STORRS, Conn. - UConn star Big BakersThe 2020-2021 Women’s National Basketball Player of the Year said Thursday that while she will be eligible to announce the 2023 WNBA draft, she will return to the huskies for the 2023-24 season despite being sidelined this coming season with an ACL injury.
“I’m not leaving. That’s not in question,” Beckers told reporters Thursday in her first media appearance since her injury in August. “People asked me, ‘What do you think about year five, the year of COVID, delaying Kindergarten this year. “I don’t think much about it at all. But I will play college basketball again.”
The Boyers, a junior who took on the college basketball scene by storming her first season at UConn, will have three years of eligibility left after the 2022-23 campaign.
In addition to earning every national honor imaginable (including the Nancy Lieberman Award, the Naismith Player of the Year Award, and the Wooden Award), the Minnesota native has become one of the most prominent faces in the sport as the NCAA relaxed regulations surrounding name, image and likeness opportunities, something she will continue to take advantage of.
Beckers’ anterior cruciate ligament tear was a devastating blow to the goalkeeper after she missed 19 games during November and February last season with a fracture of the tibial plateau and a ruptured lateral meniscus in her left knee. She was back in time for the NCAA Championship, helping propel 2-seeded UConn to its first appearance in the national title game since 2016, which the Huskies lost to the top seed in South Carolina.
Beckers said that before her ACL tear, she was feeling “really good” and was eager to start the season. Then came the fateful pick-up game at Storrs on August 1st.

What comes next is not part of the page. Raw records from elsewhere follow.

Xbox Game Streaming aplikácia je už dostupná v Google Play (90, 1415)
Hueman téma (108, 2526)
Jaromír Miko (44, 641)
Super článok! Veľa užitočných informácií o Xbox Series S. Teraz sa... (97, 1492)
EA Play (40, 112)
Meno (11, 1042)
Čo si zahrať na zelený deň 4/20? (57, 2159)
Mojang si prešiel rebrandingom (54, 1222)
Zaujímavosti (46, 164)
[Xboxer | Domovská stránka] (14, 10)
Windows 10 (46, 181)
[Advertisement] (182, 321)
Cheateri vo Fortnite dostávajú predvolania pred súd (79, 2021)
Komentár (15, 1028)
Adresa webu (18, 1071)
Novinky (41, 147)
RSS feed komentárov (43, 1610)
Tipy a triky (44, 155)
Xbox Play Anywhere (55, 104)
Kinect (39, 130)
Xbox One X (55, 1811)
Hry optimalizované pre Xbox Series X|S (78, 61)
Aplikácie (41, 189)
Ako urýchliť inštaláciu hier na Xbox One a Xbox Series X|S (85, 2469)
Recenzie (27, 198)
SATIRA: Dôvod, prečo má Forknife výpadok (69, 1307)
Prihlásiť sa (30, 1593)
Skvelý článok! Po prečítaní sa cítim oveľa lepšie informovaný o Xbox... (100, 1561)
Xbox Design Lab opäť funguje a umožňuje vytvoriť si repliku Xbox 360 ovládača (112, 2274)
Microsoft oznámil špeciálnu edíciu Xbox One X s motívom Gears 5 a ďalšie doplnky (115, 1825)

“I was going full speed and I kind of tried to stop and there was some contact, not a lot of contact, but he kind of gave up,” Beckers said. “I knew it was bad. I felt a pop. Then I went to the practice room and got really frustrated. I didn’t know how serious it was, but I knew something was wrong.”
An MRI later confirmed her ACL rupture, and she underwent surgery later that week to repair it. Although the accident occurred in the same knee she injured last year, Beckers said the accidents were “unrelated”.
Rule said that rehabilitation is going well and that she has recently been able to walk a lot. She has been riding a bike, has been allowed chair exercises and will soon be able to do work in the pool.
“Last year I got hurt, but there was always a sense of reassurance that I could come back and I could be back in the same season,” Beckers said. “It really makes me never want to take things for granted again, live in the moment, and never think far into the future because you never know what could happen. So just live each day as best I can, thank God I wake up every morning “.
The Bakers silenced any hope of her speedy return in time to appear in the 2022-23 season.
“I really want to be 110% healthy before I play basketball again,” Beckers said. “Just because I don’t want to take a break like this again, in my career.”
She also hopes to act as a player coach during the season to support her teammates - if she doesn’t replace coach Geno Auriemma first.
“Yes, I’m a head coach,” the Bakers joked. “Fitness Trainer [Auriemma] Let me take his place.”
Huskys will search for a new identity after three players were expelled to the WNBA. Help in taking up the mantle will be a mixture of upper-caste returnees, lower-caste promises (under the title Recruit No. 1 the previous year Azzi Fd) and a large number of new arrivals, including three new students and a transfer graduate.
“Last year we were the underdogs and made it to the National Championship game, so I think we’re playing better and doing better with a chip on our shoulder, and we have a lot to prove,” the Bakers said. “And I know a lot of people are already preparing us. So I’m excited. This team knows our potential. I know our potential, the coach knows our potential, and we really have big things ahead of us. … I’m excited for them to show the world what we can do.”